Items from a dataset:
════════════════════
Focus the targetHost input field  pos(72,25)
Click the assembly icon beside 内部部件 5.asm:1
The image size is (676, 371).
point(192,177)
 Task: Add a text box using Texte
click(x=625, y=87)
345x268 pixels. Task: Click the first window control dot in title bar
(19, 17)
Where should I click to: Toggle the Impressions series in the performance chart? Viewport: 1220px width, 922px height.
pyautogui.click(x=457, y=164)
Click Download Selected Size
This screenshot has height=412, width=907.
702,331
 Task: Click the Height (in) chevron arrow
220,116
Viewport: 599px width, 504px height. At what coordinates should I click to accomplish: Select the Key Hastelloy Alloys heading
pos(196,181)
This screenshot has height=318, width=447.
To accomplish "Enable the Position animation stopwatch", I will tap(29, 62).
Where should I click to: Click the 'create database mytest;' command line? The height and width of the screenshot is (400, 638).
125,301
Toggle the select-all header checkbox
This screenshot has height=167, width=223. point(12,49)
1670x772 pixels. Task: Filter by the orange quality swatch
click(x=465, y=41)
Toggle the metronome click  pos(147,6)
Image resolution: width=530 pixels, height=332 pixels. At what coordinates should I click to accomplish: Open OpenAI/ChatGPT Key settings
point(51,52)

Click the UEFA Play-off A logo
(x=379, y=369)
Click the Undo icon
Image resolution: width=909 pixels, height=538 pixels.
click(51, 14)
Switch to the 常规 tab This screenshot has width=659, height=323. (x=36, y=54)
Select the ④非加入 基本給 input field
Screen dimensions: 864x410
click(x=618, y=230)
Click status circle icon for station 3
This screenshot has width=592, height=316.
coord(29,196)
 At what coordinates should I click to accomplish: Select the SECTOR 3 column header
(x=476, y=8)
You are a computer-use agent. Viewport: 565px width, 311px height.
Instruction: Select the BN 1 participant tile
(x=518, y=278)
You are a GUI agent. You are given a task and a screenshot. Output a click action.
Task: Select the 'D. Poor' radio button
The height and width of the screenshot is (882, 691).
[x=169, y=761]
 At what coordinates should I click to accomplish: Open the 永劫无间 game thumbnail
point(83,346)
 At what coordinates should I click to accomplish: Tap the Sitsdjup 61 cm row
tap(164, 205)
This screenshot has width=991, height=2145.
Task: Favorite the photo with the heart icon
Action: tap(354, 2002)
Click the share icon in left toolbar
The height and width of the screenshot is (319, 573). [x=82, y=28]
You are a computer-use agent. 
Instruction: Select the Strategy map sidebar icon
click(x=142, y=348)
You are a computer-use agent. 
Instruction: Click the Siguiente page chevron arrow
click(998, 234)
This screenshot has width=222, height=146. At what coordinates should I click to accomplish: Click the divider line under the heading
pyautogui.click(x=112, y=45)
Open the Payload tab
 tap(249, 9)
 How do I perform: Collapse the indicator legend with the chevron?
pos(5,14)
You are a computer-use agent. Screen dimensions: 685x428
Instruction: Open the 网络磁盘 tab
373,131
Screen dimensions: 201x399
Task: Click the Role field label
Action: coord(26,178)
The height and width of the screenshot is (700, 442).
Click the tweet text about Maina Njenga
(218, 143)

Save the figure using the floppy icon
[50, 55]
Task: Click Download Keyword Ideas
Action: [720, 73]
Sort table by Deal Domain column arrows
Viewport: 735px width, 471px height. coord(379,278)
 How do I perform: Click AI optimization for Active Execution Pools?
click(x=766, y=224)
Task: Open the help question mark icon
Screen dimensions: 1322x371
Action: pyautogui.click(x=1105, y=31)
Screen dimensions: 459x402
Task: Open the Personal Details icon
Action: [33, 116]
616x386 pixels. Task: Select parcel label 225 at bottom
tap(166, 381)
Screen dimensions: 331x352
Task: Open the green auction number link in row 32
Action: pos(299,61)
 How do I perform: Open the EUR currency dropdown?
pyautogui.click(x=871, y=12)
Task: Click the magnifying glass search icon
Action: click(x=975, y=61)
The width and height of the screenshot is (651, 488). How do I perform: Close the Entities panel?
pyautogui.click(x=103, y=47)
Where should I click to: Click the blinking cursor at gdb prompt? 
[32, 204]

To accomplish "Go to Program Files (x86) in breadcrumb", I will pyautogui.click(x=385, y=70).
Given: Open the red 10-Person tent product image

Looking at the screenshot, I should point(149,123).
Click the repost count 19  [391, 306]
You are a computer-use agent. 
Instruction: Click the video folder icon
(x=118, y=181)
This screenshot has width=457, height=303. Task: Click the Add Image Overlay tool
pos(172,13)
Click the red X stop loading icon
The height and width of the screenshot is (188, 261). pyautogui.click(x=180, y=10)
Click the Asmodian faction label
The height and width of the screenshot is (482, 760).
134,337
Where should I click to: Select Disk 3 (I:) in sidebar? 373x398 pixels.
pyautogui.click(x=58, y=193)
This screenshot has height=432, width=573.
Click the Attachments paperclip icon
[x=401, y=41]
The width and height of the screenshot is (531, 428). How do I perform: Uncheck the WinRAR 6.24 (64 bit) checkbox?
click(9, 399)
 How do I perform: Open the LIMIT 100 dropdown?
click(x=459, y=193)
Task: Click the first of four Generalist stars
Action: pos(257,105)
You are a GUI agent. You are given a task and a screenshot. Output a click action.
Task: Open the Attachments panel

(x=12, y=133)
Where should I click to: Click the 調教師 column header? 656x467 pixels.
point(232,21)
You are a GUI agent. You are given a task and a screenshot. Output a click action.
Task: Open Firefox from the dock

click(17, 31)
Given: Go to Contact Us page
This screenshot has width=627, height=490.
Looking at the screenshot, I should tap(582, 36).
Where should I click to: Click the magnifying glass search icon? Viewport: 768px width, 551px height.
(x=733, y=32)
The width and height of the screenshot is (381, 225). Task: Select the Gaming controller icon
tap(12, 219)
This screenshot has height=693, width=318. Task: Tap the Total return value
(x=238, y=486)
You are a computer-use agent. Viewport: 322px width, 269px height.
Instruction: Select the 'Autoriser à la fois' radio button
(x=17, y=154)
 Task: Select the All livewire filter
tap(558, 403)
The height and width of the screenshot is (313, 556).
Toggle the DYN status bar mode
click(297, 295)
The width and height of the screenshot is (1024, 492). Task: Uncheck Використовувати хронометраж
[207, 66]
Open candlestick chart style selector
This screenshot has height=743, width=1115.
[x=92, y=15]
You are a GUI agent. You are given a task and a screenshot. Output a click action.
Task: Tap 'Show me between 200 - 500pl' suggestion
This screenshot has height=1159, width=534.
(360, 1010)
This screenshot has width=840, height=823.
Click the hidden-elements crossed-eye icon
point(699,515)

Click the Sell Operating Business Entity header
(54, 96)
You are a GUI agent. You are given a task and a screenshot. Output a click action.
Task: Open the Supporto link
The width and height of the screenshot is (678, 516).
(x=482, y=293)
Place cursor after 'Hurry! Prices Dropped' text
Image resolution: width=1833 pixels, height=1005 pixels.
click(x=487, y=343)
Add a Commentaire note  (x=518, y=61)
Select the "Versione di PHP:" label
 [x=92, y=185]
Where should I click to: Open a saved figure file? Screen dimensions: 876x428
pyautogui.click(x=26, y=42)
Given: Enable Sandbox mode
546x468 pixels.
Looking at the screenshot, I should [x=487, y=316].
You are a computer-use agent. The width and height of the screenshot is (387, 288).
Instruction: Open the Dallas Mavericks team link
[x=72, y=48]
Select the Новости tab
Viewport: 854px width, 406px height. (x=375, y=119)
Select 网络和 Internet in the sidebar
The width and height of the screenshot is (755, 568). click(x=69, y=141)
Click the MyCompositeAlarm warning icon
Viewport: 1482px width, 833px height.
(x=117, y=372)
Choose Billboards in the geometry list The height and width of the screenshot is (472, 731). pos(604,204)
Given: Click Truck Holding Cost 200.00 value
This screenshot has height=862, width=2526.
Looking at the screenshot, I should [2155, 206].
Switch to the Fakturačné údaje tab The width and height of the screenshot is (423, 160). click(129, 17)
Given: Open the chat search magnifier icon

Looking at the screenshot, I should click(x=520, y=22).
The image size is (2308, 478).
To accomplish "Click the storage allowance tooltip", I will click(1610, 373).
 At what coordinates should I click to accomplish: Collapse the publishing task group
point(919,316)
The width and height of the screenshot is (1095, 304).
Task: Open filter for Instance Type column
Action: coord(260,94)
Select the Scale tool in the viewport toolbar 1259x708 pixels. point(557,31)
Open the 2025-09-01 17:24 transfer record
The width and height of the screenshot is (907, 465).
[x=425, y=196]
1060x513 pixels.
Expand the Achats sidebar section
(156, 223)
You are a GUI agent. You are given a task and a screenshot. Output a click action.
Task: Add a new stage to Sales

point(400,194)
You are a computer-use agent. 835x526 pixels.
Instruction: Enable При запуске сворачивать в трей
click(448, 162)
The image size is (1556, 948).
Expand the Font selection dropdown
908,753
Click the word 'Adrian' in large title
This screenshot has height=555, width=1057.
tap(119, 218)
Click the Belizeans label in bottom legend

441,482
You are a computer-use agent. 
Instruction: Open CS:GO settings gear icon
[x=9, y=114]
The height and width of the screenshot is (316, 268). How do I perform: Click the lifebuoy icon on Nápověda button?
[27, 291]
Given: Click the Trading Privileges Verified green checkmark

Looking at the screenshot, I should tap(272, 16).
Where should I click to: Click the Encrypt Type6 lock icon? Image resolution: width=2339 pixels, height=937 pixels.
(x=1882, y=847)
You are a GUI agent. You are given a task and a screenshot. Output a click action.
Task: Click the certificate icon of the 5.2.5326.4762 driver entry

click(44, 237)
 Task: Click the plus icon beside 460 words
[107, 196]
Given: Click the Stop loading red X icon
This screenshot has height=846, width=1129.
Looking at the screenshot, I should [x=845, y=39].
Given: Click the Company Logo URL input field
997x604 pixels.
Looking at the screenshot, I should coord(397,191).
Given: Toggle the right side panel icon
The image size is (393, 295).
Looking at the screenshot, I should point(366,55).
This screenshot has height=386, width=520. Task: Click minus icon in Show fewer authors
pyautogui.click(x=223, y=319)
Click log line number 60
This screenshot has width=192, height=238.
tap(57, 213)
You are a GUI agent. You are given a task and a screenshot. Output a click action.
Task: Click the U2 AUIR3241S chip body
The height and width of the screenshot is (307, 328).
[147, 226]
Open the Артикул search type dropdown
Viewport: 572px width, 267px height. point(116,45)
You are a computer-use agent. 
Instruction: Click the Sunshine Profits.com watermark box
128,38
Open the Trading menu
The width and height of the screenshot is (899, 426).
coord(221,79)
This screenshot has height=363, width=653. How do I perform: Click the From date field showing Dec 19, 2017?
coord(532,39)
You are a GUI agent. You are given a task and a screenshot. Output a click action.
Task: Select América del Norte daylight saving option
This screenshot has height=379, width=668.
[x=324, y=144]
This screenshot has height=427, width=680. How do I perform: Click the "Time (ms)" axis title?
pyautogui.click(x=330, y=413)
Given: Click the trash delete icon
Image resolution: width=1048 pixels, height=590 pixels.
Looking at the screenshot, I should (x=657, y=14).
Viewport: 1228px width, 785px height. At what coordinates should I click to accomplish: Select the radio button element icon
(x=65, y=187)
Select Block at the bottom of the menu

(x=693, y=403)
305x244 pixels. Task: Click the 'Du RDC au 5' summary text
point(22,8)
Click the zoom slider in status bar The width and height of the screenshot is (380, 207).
════════════════════
> **Task goal**
Format the lines running from the start of the data through the line containing "point(51,52)", inclusive, as a JSON list of strings with one string per line and blank lines omitted.

> **Solution for this task**
[
  "Focus the targetHost input field  pos(72,25)",
  "Click the assembly icon beside 内部部件 5.asm:1",
  "The image size is (676, 371).",
  "point(192,177)",
  " Task: Add a text box using Texte",
  "click(x=625, y=87)",
  "345x268 pixels. Task: Click the first window control dot in title bar",
  "(19, 17)",
  "Where should I click to: Toggle the Impressions series in the performance chart? Viewport: 1220px width, 922px height.",
  "pyautogui.click(x=457, y=164)",
  "Click Download Selected Size",
  "This screenshot has height=412, width=907.",
  "702,331",
  " Task: Click the Height (in) chevron arrow",
  "220,116",
  "Viewport: 599px width, 504px height. At what coordinates should I click to accomplish: Select the Key Hastelloy Alloys heading",
  "pos(196,181)",
  "This screenshot has height=318, width=447.",
  "To accomplish \"Enable the Position animation stopwatch\", I will tap(29, 62).",
  "Where should I click to: Click the 'create database mytest;' command line? The height and width of the screenshot is (400, 638).",
  "125,301",
  "Toggle the select-all header checkbox",
  "This screenshot has height=167, width=223. point(12,49)",
  "1670x772 pixels. Task: Filter by the orange quality swatch",
  "click(x=465, y=41)",
  "Toggle the metronome click  pos(147,6)",
  "Image resolution: width=530 pixels, height=332 pixels. At what coordinates should I click to accomplish: Open OpenAI/ChatGPT Key settings",
  "point(51,52)"
]